メッセージ  (説教より)
「エフェソの信徒への手紙」



「神を知る前と知ってから」      エフェソ 2:11−13

「だから、心に留めておきなさい。」(2:11)

パウロは念を押すように前のことを確認しながら筆を進めます。私たちは今あることが当然のようになり、神様の恵みが分からなくなります。それは私たちがどこから救われたかを忘れるからです。

何を心に留めるのでしょうか。「以前には肉によれば異邦人であり、いわゆる手による割礼を身に受けている人々からは、割礼のない者と呼ばれていました。」(2:11)

ここではガラテヤ書で問題になっているような形式的な割礼の問題ではなく、割礼の本来の意味を語っています。割礼は肉体の徴だけでなく、神様との関係をあらわしています。創世記17章7節にあるように、割礼を受けることは、神様が自分の神様になってくださっていることの徴なのです。
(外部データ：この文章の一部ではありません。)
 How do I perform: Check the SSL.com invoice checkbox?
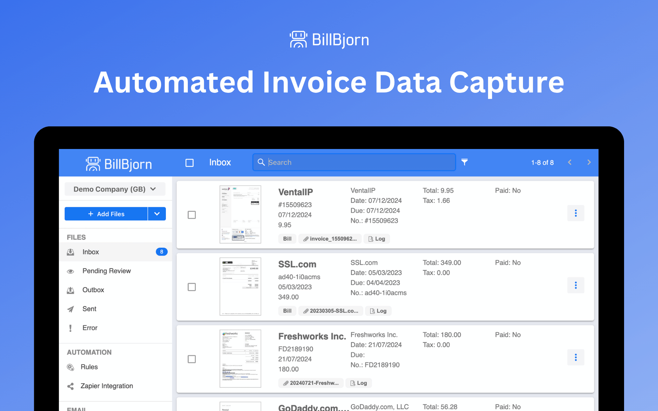click(192, 287)
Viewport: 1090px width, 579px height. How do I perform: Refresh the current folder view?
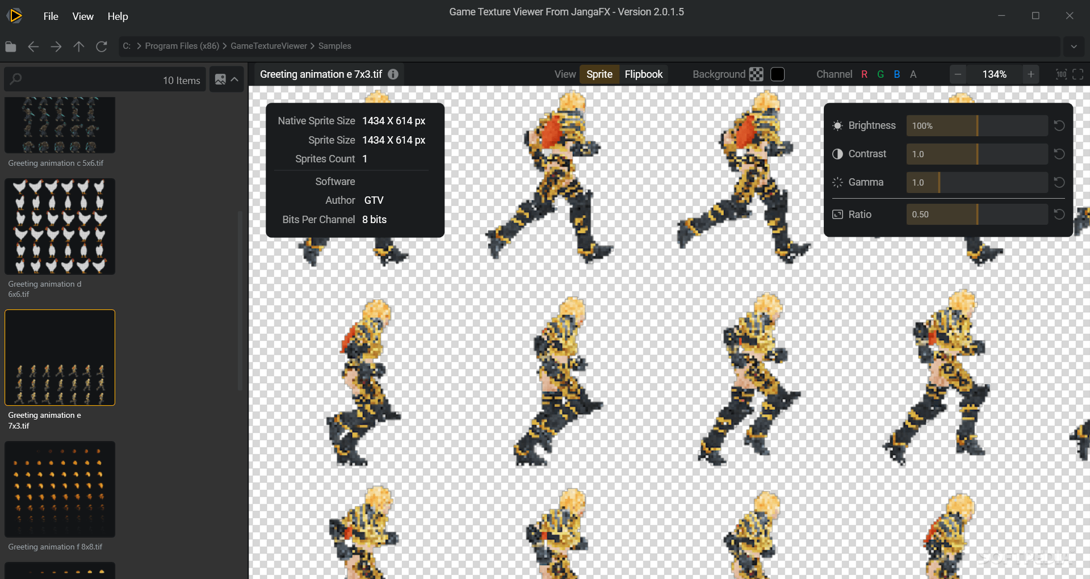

信仰は神様を信じることですが、もしそれだけならその信仰は気休めに過ぎません。私が神様を信じるとは、神様が私の神様となってくださっていることを信じるのであって、その徴が割礼(洗礼)なのです。

「そのころは、キリストとかかわりなく、イスラエルの民に属さず、約束を含む契約と関係なく、この世の中で希望を持たず、神を知らずに生きていました。」(2:12)

「しかしあなたがたは、以前は遠く離れていたが、今や、キリスト・イエスにおいて、キリストの血によって近い者となったのです。」(2:13)

近い、遠いは神様との関係です。かつては遠いことさえ知りませんでした。キリストを知ってからは、神様を「父よ」と呼んで、神様の近くに生きてゆけるのです。